Lives and works in Brooklyn, NY

 

An artist, to paraphrase food critic Anton Ego in Brad Bird’s Ratatouille (2007), “can come from anywhere.” Pawel Wojtasik, who spent his childhood in Poland, then moved to New York by way of Tunisia, is evidence that an artist can also arrive on the scene at any point in life: Wojtasik has emerged as an accomplished video artist during his late fifties, though his work, made in the aftermath of a mystic experience, often has a youthful glow.
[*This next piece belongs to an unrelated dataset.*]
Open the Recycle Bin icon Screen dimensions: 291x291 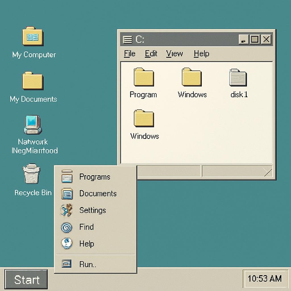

Roughly speaking, Wojtasik has produced two kinds of video work: short pieces on unusual topics—sewage treatment, naked mole rats, pigs, autopsy—and large-scale gallery installations about particular places. Nearly always shot with a tripod and on digital video, and with a rigorously formal compositional sense, Wojtasik’s imagery is often simultaneously beautiful and disconcerting: the elegance of the imagery at the beginning of “Dark Sun Squeeze” (2003), for example, belies the fact that we are looking at human waste in a sewage treatment plant.

For Wojtasik, making art is about facing fear—the fear of death, of pain, of loss, even the fear of seeing certain kinds of imagery on screen—and challenging taboos. Nowhere is this more obvious than in “Pigs” (like most of Wojtasik’s work, “Pigs” has existed in several versions, the most recent was finished in 2010), which upends the convention in nature film that animals should be represented in a way that is not disgusting. The pigsty in “Pigs” is a pigsty, and the feeding frenzy, a horror. His most recent work, “Nine Gates” (2011), on the other hand, pays homage to what Apollinaire called the nine gates to a lover’s body, in a work that is a glorious addition to an avant-garde mini-tradition that includes Willard Maas’s “Geography of the Body” (1943) and Yoko Ono’s “Fly” (1970).

Wojtasik’s more publicly oriented work is more directly polemical. “The Aquarium” (2006) focuses on how aquariums contribute to the illusion that environmental damage to the world’s oceans is of minor importance. “Below Sea Level” (2009), the 360-degree panoramic film created for the MASS MoCA (Massachusetts Museum of Contemporary Art) exhibition called “These Days—Elegies for Modern Times” and recreated in New Orleans for Prospect.2 Biennial (and on view through January 29, 2012), honors New Orleans in the wake of Katrina, emphasizing the continued survival of a region that has been living on the edge for decades. The five-screen video “At the Still Point” (2010) is an evocation of the collision of the old and new and of life and death in India, focusing on Varanasi, where the bodies of the dead are burned next to the Ganges, on the ship-breaking industry in Alang, and on a giant traditional laundry in the shadows of modern skyscrapers in Bombay.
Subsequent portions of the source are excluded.